Louise Joséphine Bourgeois was a French-American artist. Although she is best known for her large-scale sculpture and installation art, Bourgeois was also a prolific painter and print-maker. She explored a variety of themes over the course of her long career including domesticity and the family, sexuality and the body, as well as death and the unconscious. These themes connect to events from her childhood which she considered to be a therapeutic process. Although Bourgeois exhibited with the Abstract Expressionists and her work has much in common with Surrealism and Feminist art, she was not formally affiliated with a particular artistic movement.
This book was offered “on the occasion of the exhibition Louise Bourgeois: Drawings," which showed first in Berkeley and then in New York. It features excerpts from interviews with the artist conducted by curator Lawrence Rinder in 1994 and in 1995. The drawings are exceptional and highly personal. They explore and represent the human condition--the anguish and the joy that characterize our relationships (what she calls the toi et moi) without which “life has little value.” One could spend a lot of time getting lost in these drawings--their simplicity belies something far more profound.
I checked this out right after Louise Bourgeois died this past May. I first became aware of "Spiderwoman" after seeing a postcard of her on a friend's fridge. Most (if not all?) of her work is autobiographical and her inspiration stems from when she learned that her governess was also her father's mistress.
I love her art.

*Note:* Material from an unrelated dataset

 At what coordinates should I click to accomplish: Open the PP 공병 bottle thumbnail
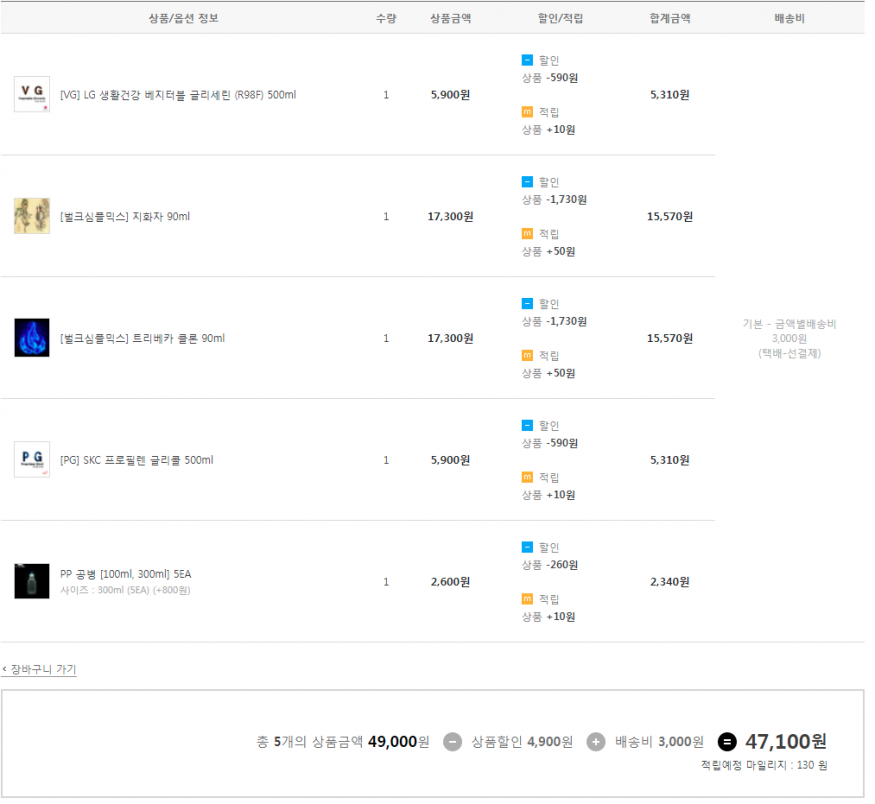pos(32,581)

AND I love the themes she explored through her art: anxiety, betrayal, loneliness, weaving/spinning, nurturing, protection. Her art is so tender.
Louise Bourgeois- one of the greatest female artists, ever. I even have one of her knots tattooed on my body (RIP lambnose, the knots in life bind us).

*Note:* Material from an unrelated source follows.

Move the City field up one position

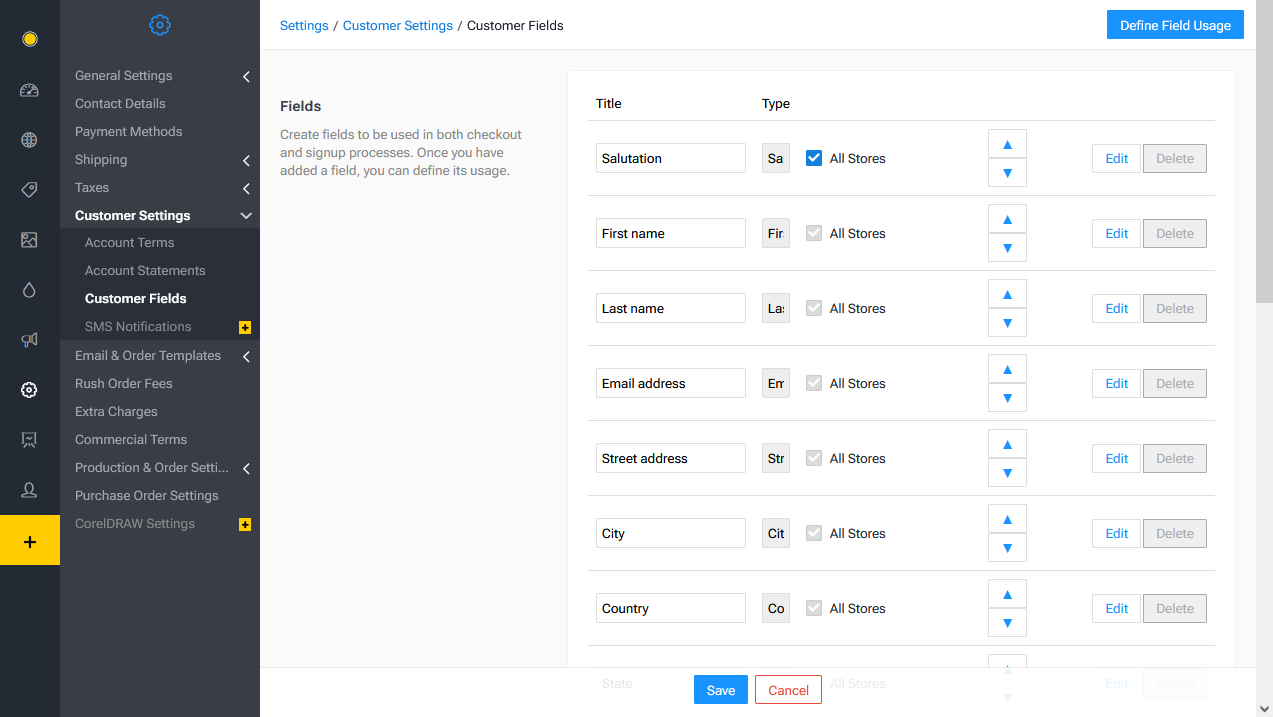[1007, 518]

I think it’s absolutely wonderful to hear Louise talk about her work, with frank humor and lingering nostalgia. It’s nice. I spent so long wrapped up in the words she scribbled across her images, curled in them like I had found my cocoon ! Once I cried in MoMA after confronted by her blaring words of TRUTH. It’s just cool to hear her talk about it !!! Ahh!!
Good insights, a little bit surface on the drawing explanations, for her drawings are secondary to sculpture, even if she is obsessive about documentation. But a nice read - she's quietly suspicious.
This is a neat book written by a female sculptress who likes to draw and write comments about how her life is evolving because she just needs another outlet. I found it very interesting, and really cool that she can make these sculptures with these monstrous tools and also need to make these simple drawings with complex thoughts, I think it's worth checking out.